И подарила ей крученое золотое ожерелье ханьской работы с подвесками в виде огненных птиц и драконов.
– Ой, ой, смотри, сестричка, какая красота!
Асет с подружками – теперь к ним на ковер присела Шурейра, ярким пятном выделяясь даже в пестрой стайке девушек, – в шесть рук вынимали из ларца ослепительную, сверкающую золотой вышивкой-гладью ткань. Платье знаменитого шекинского шелка, темно-синее с зелено-коричневыми узорами, переливалось шитьем на солнце.

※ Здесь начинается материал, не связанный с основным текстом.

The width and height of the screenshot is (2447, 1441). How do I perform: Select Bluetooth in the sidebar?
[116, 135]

Девушки захлопали в ладоши от восторга и принялись просовывать невесомую тонкую ткань сквозь золотое колечко. И что вы думаете, рассыпающийся складками шелковый ворох покорно прошел испытание – с торжествующими возгласами девушки вытащили платье с другой стороны кольца.
И тут со стороны розария зазвенели струны старинной лютни, и голос певца вывел:
– О прекраснейшая из девушек, выйди ко мне походкой газели, покачивая бедрами, о выйди ко мне!

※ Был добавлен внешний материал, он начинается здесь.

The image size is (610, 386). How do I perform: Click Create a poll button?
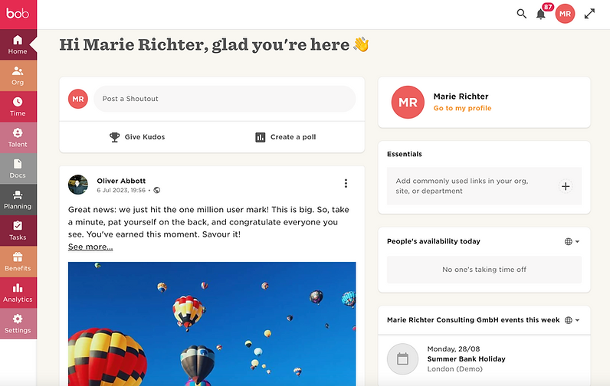click(286, 137)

Когда опытный музыкант пел, казалось, что много голосов звучат в странной, расходящейся, словно тысяча тропок сада, гармонии. Девушки мечтательно смежали веки, проводя пальцами по приоткрытым губам, по созревшим грудям, откидывая головы с тяжелыми косами – выйди ко мне, покачивая бедрами, о любимая!
– Госпожа, позвольте, я сниму с вас браслеты, – Утба стояла на коленях и улыбалась.
Айша молча кивнула. Невольница вскинула быстрый-быстрый взгляд и зыркнула на кого-то, кто стоял за спиной невесты.
Ну что ж, Айша знала – там переглядывались и пожимали плечами. Царевна-несмеяна, статуй мраморный, рыбина холодная, нечувствительная, – харим Аммара ее, понятное дело, ненавидел. Умейядская выползня, дочь и сестра казненных предателей, самое место тебе на дне Тиджра, не хенну тебе к щиколоткам, а тяжелый камень, стой на дне, качай рукавами, распускай волосы к водорослям по течению. И смотрите, как сидит, – букой, хоть бы посмотрела на кого, так нет же, ни улыбки, ни веселого взгляда за все десять дней, как ее сюда привезли, сучку гадкую, неблагодарную, мордой мрачную.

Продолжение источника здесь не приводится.